SpectX: Log Parser for DFIR
I hope this finds you all safe, healthy, and sheltered to the best of your ability.
In February I received a DM via Twitter from Liisa at SpectX regarding my interest in checking out SpectX. Never one to shy away from a tool review offer, I accepted. SpectX, available in a free, community desktop version, is a log parser and query engine that enables you to investigate incidents via log files from multiple sources such as log servers, AWS, Azure, Google Storage, Hadoop, ELK and SQL-databases. Actions include:
- Large-scale log review
- Root cause analysis (RCA) during incidents
- Historical log analysis
- Virtual SQL joins across multiple sources of raw data
- Ad hoc queries on data dumps
SpectX architecture differs from other log analyzers in that it queries raw data without indexing directly from storage. SpectX runs on Windows, Linux or OSX, in the cloud, or an offline on-prem server.

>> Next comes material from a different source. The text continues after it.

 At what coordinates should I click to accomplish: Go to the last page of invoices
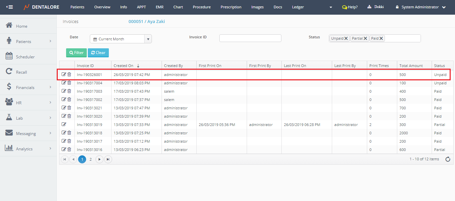click(x=108, y=159)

The Desktop (community) version is limited to four cores max, and 300 queries a day via the SpectX API. That said, this is more than enough juice to get a lot of work done. The team, in Tallinn, Estonia, including Liisa and Raido, has been deeply engaging and helpful offering lots of insight and use case examples that I’ll share here.
Installation is really straightforward. This is definitely a chance to RTFM as the documentation is extensive and effective. I’ll assume you’ve read through Getting Started and Input Data as I walk you through my example.
Important: You’ll definitely want to setup GeoIP, ASN, and MAC lookup capabilities. Don’t try to edit the conf file manually, use Configure from the SpectX management console to enter your MaxMind key.
While SpectX is by no means limited to security investigation scenarios, that is, of course, a core tenet of HolisticInfoSec, so we’ll focus accordingly.
SpectX is really effective at querying remote datastores, however, I worked specifically with local logs for the entirety of 2019 for holisticinfosec.io.
Wildcards are your friend. To query all twelve files in my Logs directory, it’s as easy as
LIST('file:/C:/logs/holisticinfosec.io-ssl_log-*')
| parse(pattern:"LD:line (EOL|EOF)")
Again, note the file protocol, you can call logs from so many sources, as referred to in Input Data. You can also create a local datastore that contains all the related log files, I do so as seen in Figure 1.
Figure 1: HolisticInfoSec Logs Datastore
You will assuredly want to familiarize yourself with pattern development, the Pattern Development Guide is there to help you. I built a simple pattern to parse my logs for 2019 as follows
IPV4:clientIp LD HTTPDATE:timestamp LD:text EOL;
and saved it as apacheLog.sxp in user/patterns/apache. You can save patterns and queries to the default SpectX home directory. On a Windows system the default path is pretty brutal, mine is C:\Users\rmcree\AppData\Local\SpectX\SpectXDesktop\data\user\rmcree. Save there, and files are readily available in the menu tree under user. Again, I chose to store all my patterns and queries in subdirectories of my C:\logs directory as called by the HolisticInfoSecLogs datastore referred to above, resulting in much file path ease of use with a simple datastore call.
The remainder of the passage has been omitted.